Kısa bir süre sonra Melis ve Nur geldi. Yağmur'un da yanlarında olması garip bir tesadüf olsa da Demir aldırmadı. Efnan'ı Melis'e emanet ederek çıktı evden. Deri ceketini yolda üzerine giydi. Kehribar'ın kaskını kafasına geçirip çalıştırdı ve yarış pistine doğru sürmeye başladı.

❥❥

Demir piste geldiğinde seyirci koltuklarının oraya kurulmuş olan tanıdık simaları fark etti. Motoru bankların oraya park edip kaskını çıkardığında onu fark eden Berk, neredeyse sevinç çığlığı atacaktı.

"Geleceğini biliyordum Demir adam!" Hevesle Demir'e ilerlediğinde Demir yüzünü buruşturdu.

"Bize de eğlence lazım tabi."

Berk bu sözlere homurdanırken Atakan "Melisler oraya geçti mi?" diyerek farklı bir soru yöneltti Demir'e.

Demir yanına giderken "Geçmemiş olsaydı gelmezdim?" dedi kızar gibi. O an koltuğa yayılan Giray'ı fark etti. "Sen insan içine çıkar mıydın amına koyayım!"

"El mecburi." diyen Giray bakışlarıyla Atakan'ı işaret ettiğinde Atakan ona doğru bir şaplak savurmuştu. Şaplaktan eğilerek kurtulan Giray somurttu. "Hamur yoğurmayı bu lavuğa tercih ederim!"

"Aynen kanka, ben de ondan." Atakan'ın imalı sesi Giray'ı sinir ederken Demir kendini koltuğa bıraktı. Yanındaki Gökhan ona kaçamak bakışlar atarken Demir kaşlarını kaldırdı.

"Nedense sana hiç ısınamıyorum Gökhan kardeş." Arkasına yaslanıp ellerini cebine soktu. "Ne bileyim, gördüğüm her an dövesim geliyor seni." Sözlerini bitirir bitirmez gözlerini kıstı. "Normal mi bu?"

"Tabii," dedi Gökhan telaşla. "Tabi... Yani şey, normal."

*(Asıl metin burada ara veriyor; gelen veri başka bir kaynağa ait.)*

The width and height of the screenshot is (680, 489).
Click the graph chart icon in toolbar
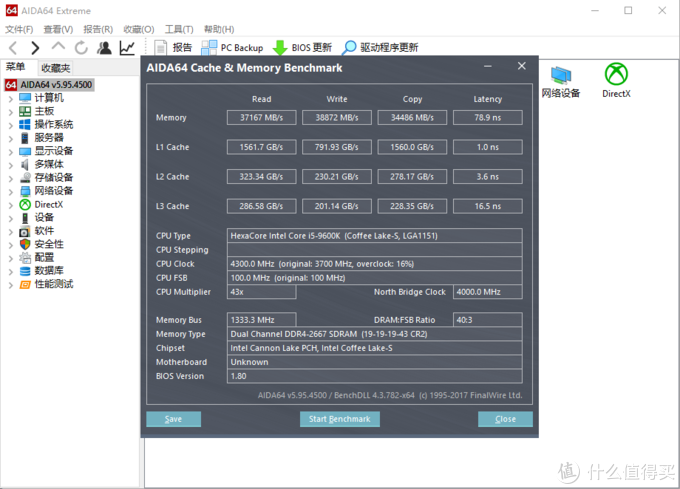pos(128,47)
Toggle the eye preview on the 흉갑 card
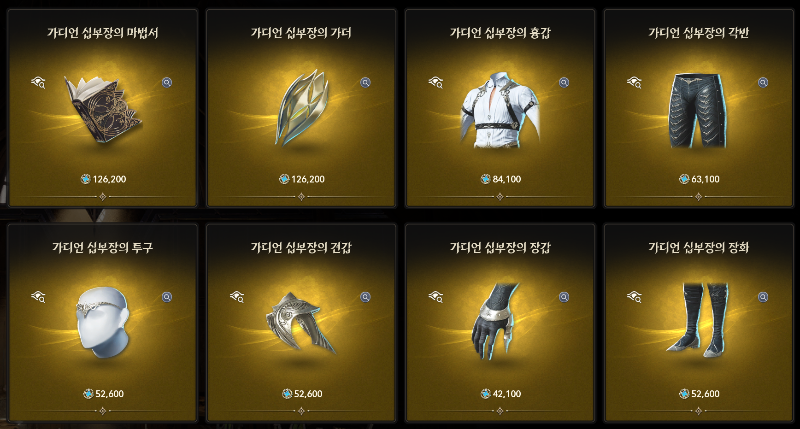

Demir sırıtırken Cengiz siyah bir motorla piste girmişti. Koca bedeni motordan bile büyüktü. Berk endişeyle yutkunurken Demir bu sefer sesli güldü. "Bana destek çıkacak adama bak amına koyayım!" dedi Berk, isyan edercesine.

Demir omuz silkti. "Ben izlemeye geldim. İsterse dövsün seni, ellemem vallahi."

"Ben arkandayım kardeşim." dedi Gökhan, neye güvendiğini bile bilmiyordu.

"Valla ben şu bedeni gördükten sonra sözlerimden pek emin olamadım." dedi Giray koltuğa otururken. "Kusura bakma Berk kardeş, dayak yiyeceksin gibi görünüyor."

Berk geriye kaçacakken Atakan kolundan yakaladı. "Lan yok! Ne dayağı, merak etme öyle bir şey yapmayacak." Sinsice sırıttı. "Benim baldız ikna etmiştir onu."

"Kritik." dedi Giray.

"Hem de çok." diyerek ona destek çıktı Demir. İkisi havada yumruğunu birbirine vururken Cengiz onlara doğru yaklaşıyordu.

"Beni bu saate buraya çağıran hangi kanı bozuk?" dedi kızar gibi. Çenesiyle Berk'i gösterdi. "Bu ördeği dövmek için ta buraya kadar geldim."

Berk yutkunurken "Şiddet yok." diyerek araya girdi Atakan. "Ne demişler, insanlar konuşa konuşa..."

"Kurtlar da dövüşe dövüşe." diyerek kahkaha attı Demir. Giray da ona eşlik ederken ikisi kendini kaybetmiş gibi gülüyordu.

"Şu iki ağzını siktiğimi görmek istemiyorum." diyen Cengiz, Demir'le Giray'a arkasını döndü. "Sen anlat bakalım lolipop, kız kardeşimle ne iş?" Soruyu sorduğu kişi titreyerek ona bakan Berk'di.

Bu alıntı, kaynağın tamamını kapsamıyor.